Is it necessary to use with torch.no_grad() for feature extraction?

Question

I'm attempting feature extraction in an unorthodox way. I extract features in eval() mode to switch off the batch norm and dropout layers and use the running means and std provided by ImageNet.

I use a feature extractor to extract features from two related images and concatenate the two tensors stackwise before passing through a linear dense classifier model for training. I'm wondering whether I can avoid using with torch.no_grad() as the two models are unrelated.

Here is a simplified version:

num_classes = 2 
num_epochs = 10
criterion = nn.CrossEntropyLoss().to(device)
optimizer = torch.optim.Adam(classifier.parameters(), lr=0.001)

densenet= DenseNetConv()

# set densenet to eval to switch off batch norm and dropout layers and use ImageNet running means/ std devs
densenet.eval() 
densenet.to(device)

classifier = nn.Linear(4416, num_classes)
classifier.to(device)

for epoch in range(num_epochs):
  
  classifier.train()

  for i, (inputs_1, inputs_2,  labels) in enumerate(dataloaders_dict['train']):
       inputs_1= inputs_1.to(device)
       inputs_2 = inputs_2.to(device)
       labels = labels.to(device)

       features_1 = densenet(inputs_1) # extract features 1
       features_2 = densenet(inputs_2) # extract features 2
       
       combined = torch.cat([features_1, features_2], dim=1) # combine features 
       combined = combined(-1, 4416) # reshape 
       
       optimizer.zero_grad()

       # Forward pass to get output/logits
       outputs =  classifier(combined)
           
       # Calculate Loss: softmax --> cross entropy loss
       loss = criterion(outputs, labels)
         
       _, pred = torch.max(outputs, 1)
       equality_check = (labels.data == pred)

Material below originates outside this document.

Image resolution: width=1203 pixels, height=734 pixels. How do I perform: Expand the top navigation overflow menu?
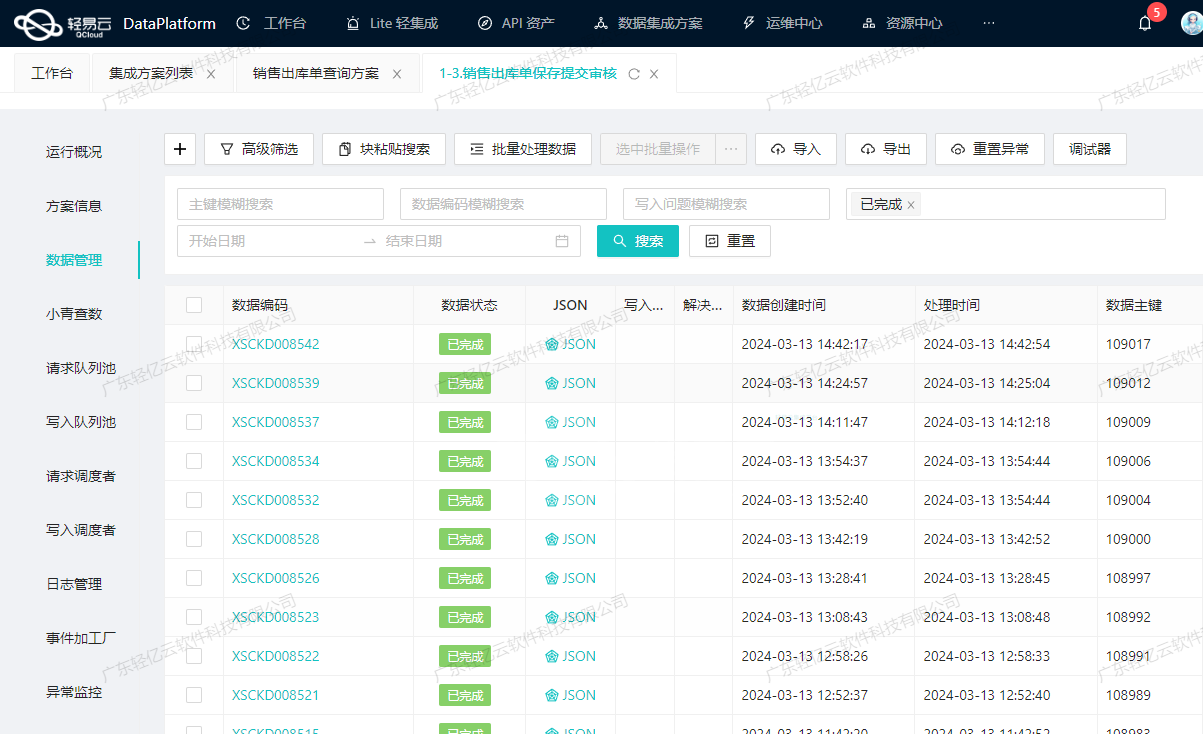(x=989, y=22)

       # Getting gradients w.r.t. parameters
       loss.backward()
       optimizer.step()

As you can see, I do not call with torch.no_grad() , despite having densenet.eval() as my separate feature extractor. Is there an issue with the way this is implemented or can I assume that this will not interfere with the classifier model?

Answer 1

If you are doing inference on a model, applying torch.no_grad() won't have any effect on the resulting output. As you've said only nn.Module.eval will since it modifies how the forward operation is performed (namely which statistics to use to normalize the batch elements).

It is recommended to switch off gradient computation when backpropagation is not necessary. This avoids caching activations on forward call resulting in faster inference time.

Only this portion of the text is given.